[Stored data]
*-*-*

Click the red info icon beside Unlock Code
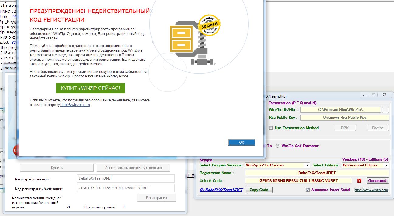394x216 pixels. [x=359, y=181]
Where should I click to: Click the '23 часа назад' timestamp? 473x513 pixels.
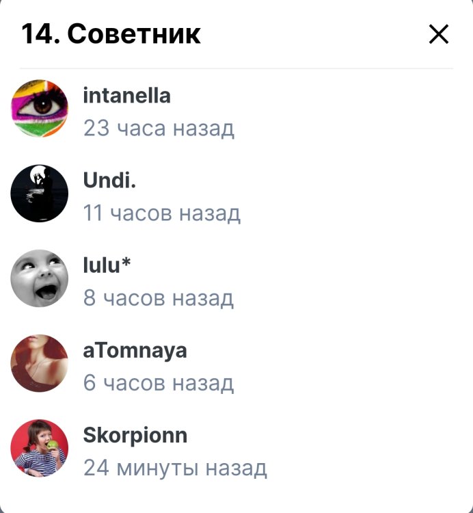[x=159, y=129]
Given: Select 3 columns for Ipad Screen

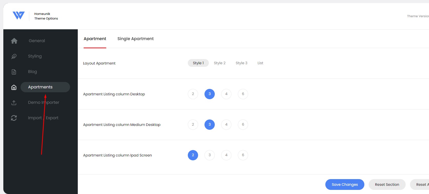Looking at the screenshot, I should [x=210, y=155].
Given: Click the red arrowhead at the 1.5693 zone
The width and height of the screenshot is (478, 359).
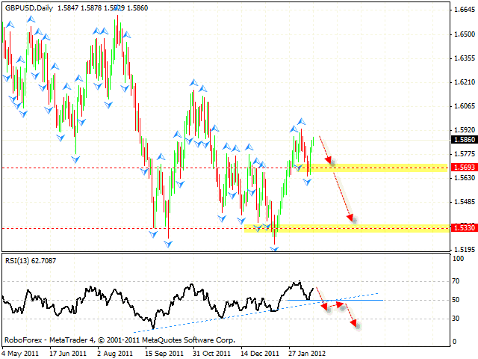Looking at the screenshot, I should click(x=328, y=160).
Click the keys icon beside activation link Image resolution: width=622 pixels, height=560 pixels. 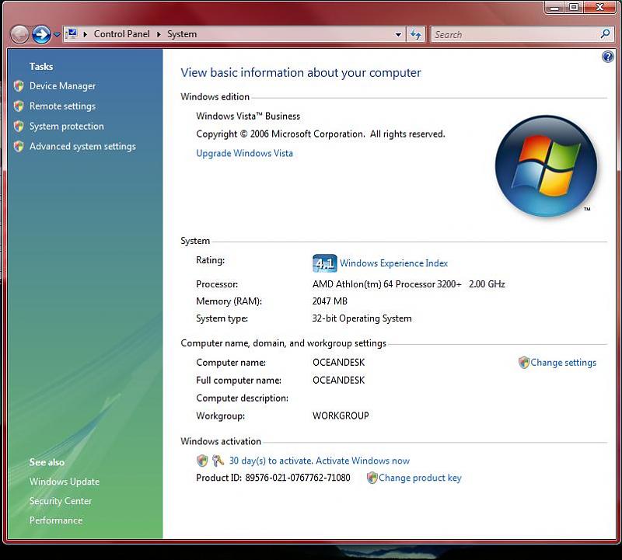point(218,461)
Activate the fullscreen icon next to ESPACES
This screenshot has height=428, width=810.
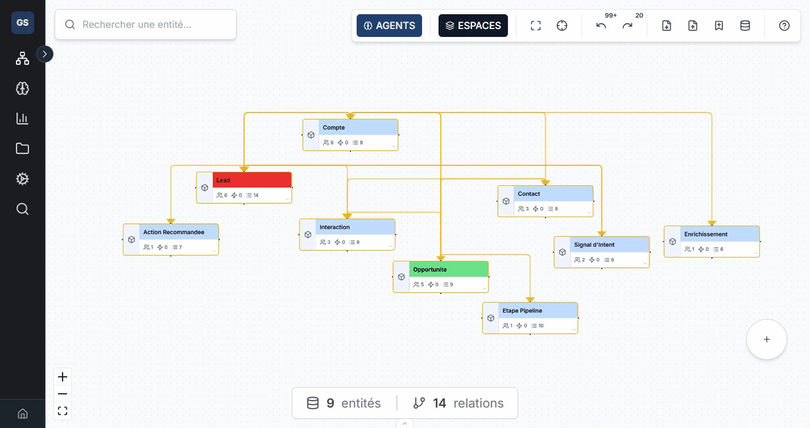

*-*-*

◆ **WHAT YOU NEED TO DO**:
In the answer, the lines from the one containing "Activate the fullscreen icon next to ESPACES" to the end of the records above must be written out exactly, both ends included; the pictures must not appear.

◆ **ANSWER SPACE**:
Activate the fullscreen icon next to ESPACES
This screenshot has height=428, width=810.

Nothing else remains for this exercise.